TASK:
For the records below, please print exactly and only the lines from the one with "Where should I click to: Click the share" down to the one with "Given: Click the win", both ends included, omitting the pictures.

Dataset entries:
○ ○ ○ ○ ○

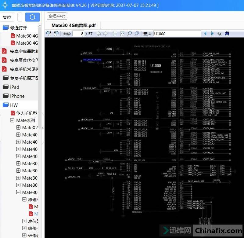
Task: Expand the 点位图 tree node
Action: click(24, 221)
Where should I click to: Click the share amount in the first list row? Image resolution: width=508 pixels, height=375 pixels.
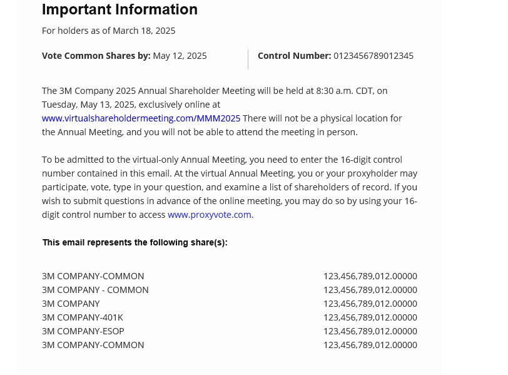coord(370,276)
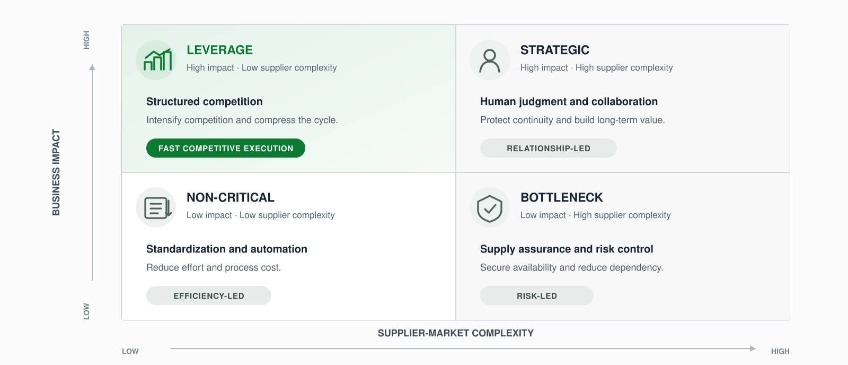Open the STRATEGIC quadrant heading
Viewport: 848px width, 365px height.
tap(555, 50)
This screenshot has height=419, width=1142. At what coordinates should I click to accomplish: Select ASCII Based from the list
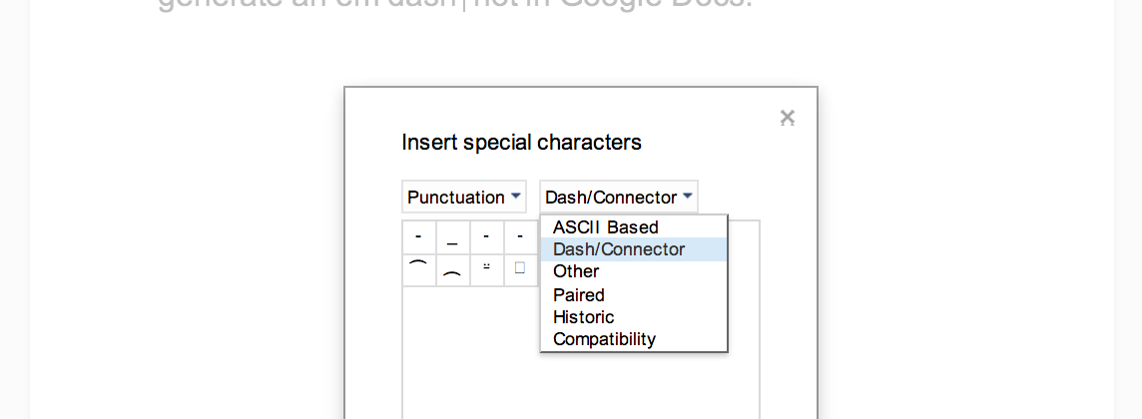[605, 226]
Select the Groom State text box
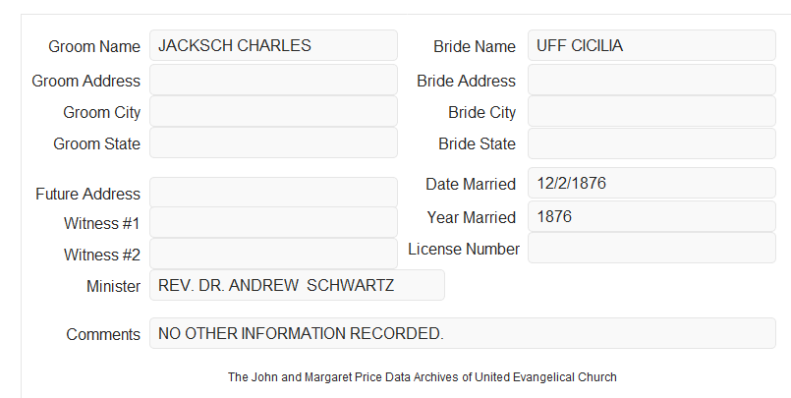This screenshot has height=398, width=791. tap(273, 142)
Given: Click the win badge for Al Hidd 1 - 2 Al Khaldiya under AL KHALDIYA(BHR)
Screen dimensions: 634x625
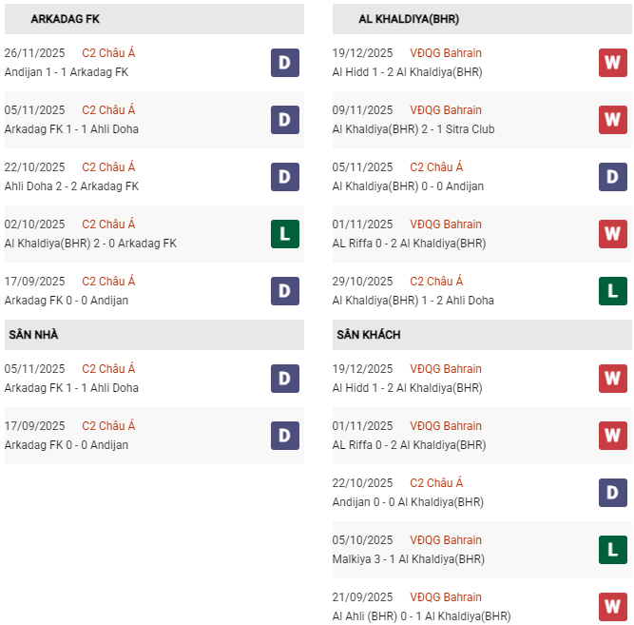Looking at the screenshot, I should coord(612,63).
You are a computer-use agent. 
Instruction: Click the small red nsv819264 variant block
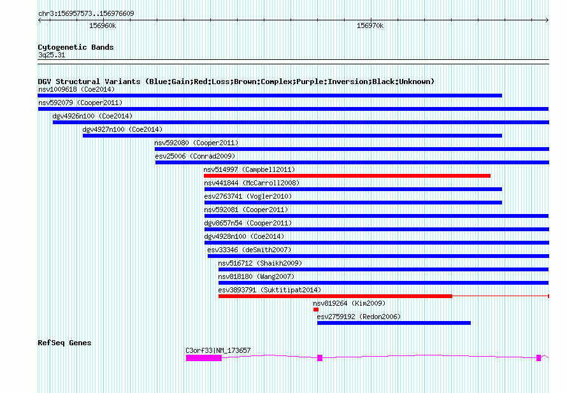tap(315, 310)
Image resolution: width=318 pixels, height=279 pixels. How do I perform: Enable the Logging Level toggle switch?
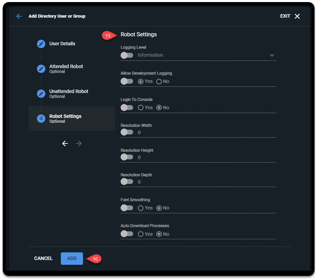click(x=127, y=55)
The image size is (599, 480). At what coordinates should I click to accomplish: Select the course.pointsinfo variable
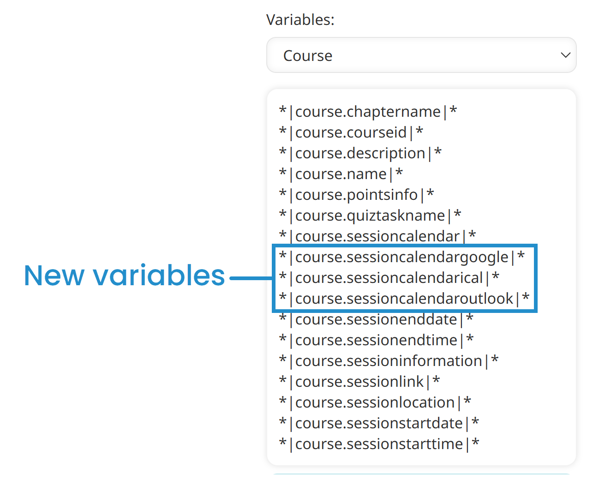(x=356, y=195)
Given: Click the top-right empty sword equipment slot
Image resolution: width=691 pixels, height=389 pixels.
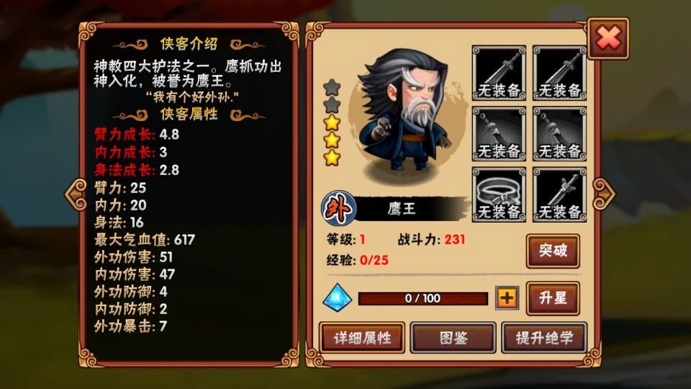Looking at the screenshot, I should click(x=559, y=73).
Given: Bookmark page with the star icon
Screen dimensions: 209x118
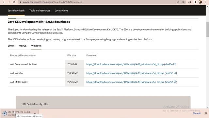Looking at the screenshot, I should click(183, 2).
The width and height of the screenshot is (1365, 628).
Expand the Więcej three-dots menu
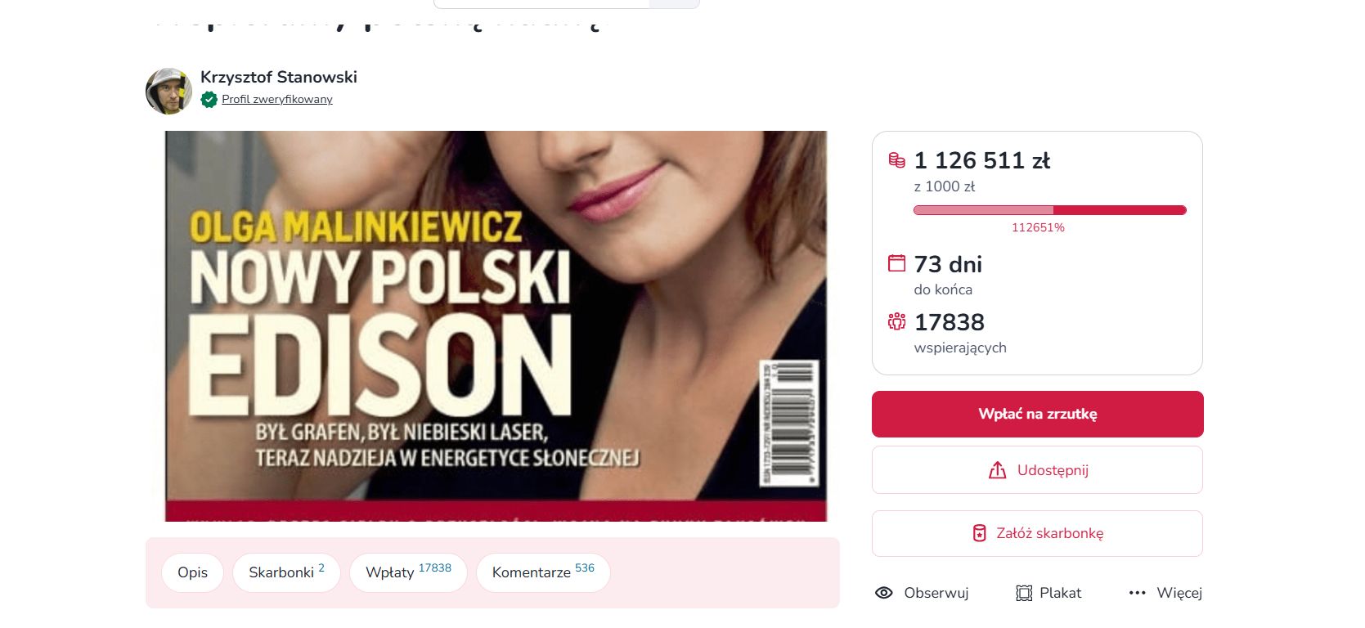click(1137, 593)
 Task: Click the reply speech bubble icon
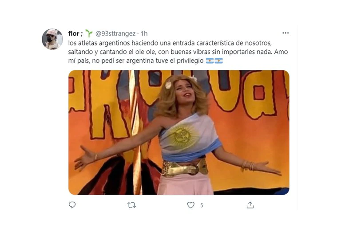(x=72, y=205)
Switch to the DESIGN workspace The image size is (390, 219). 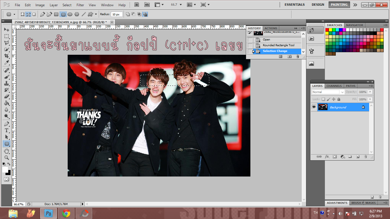(x=318, y=5)
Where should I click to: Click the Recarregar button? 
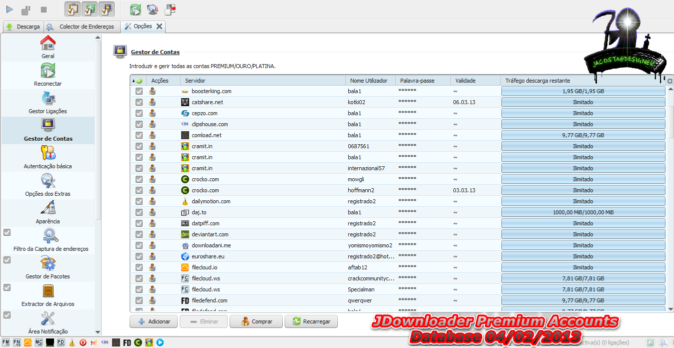click(311, 321)
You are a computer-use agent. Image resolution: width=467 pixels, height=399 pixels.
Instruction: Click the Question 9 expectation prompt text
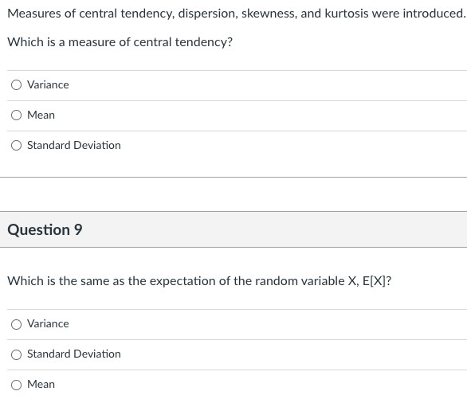[x=199, y=281]
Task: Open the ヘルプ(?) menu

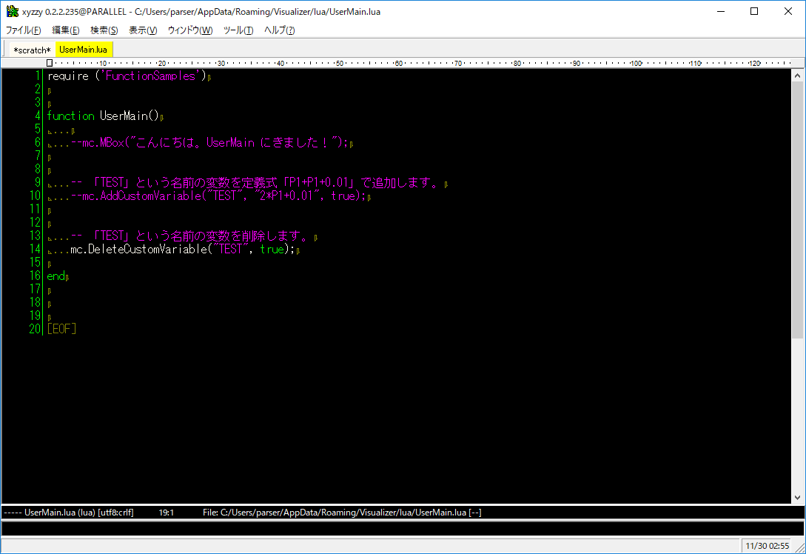Action: point(280,30)
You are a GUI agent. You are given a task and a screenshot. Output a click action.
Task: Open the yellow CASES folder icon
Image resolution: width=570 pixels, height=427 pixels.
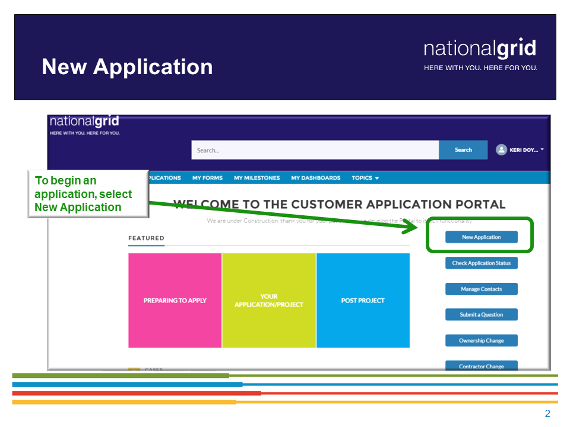[x=134, y=368]
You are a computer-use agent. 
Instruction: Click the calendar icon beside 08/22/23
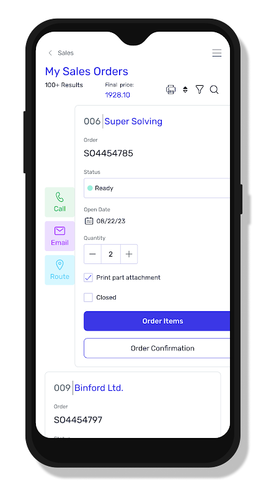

○ ○ ○ ○ ○

RESULT OF THE TASK:
Where should I click to: Click the share amount in the first list row? Image resolution: width=508 pixels, height=375 pixels.
coord(370,276)
Open the STRATEGIC quadrant heading
Viewport: 848px width, 365px height.
tap(555, 50)
This screenshot has height=419, width=1142. At what coordinates should I click to accomplish: Select ASCII Based from the list
[605, 226]
Select the Groom State text box
This screenshot has height=398, width=791. tap(273, 142)
Given: Click the win badge for Al Hidd 1 - 2 Al Khaldiya under AL KHALDIYA(BHR)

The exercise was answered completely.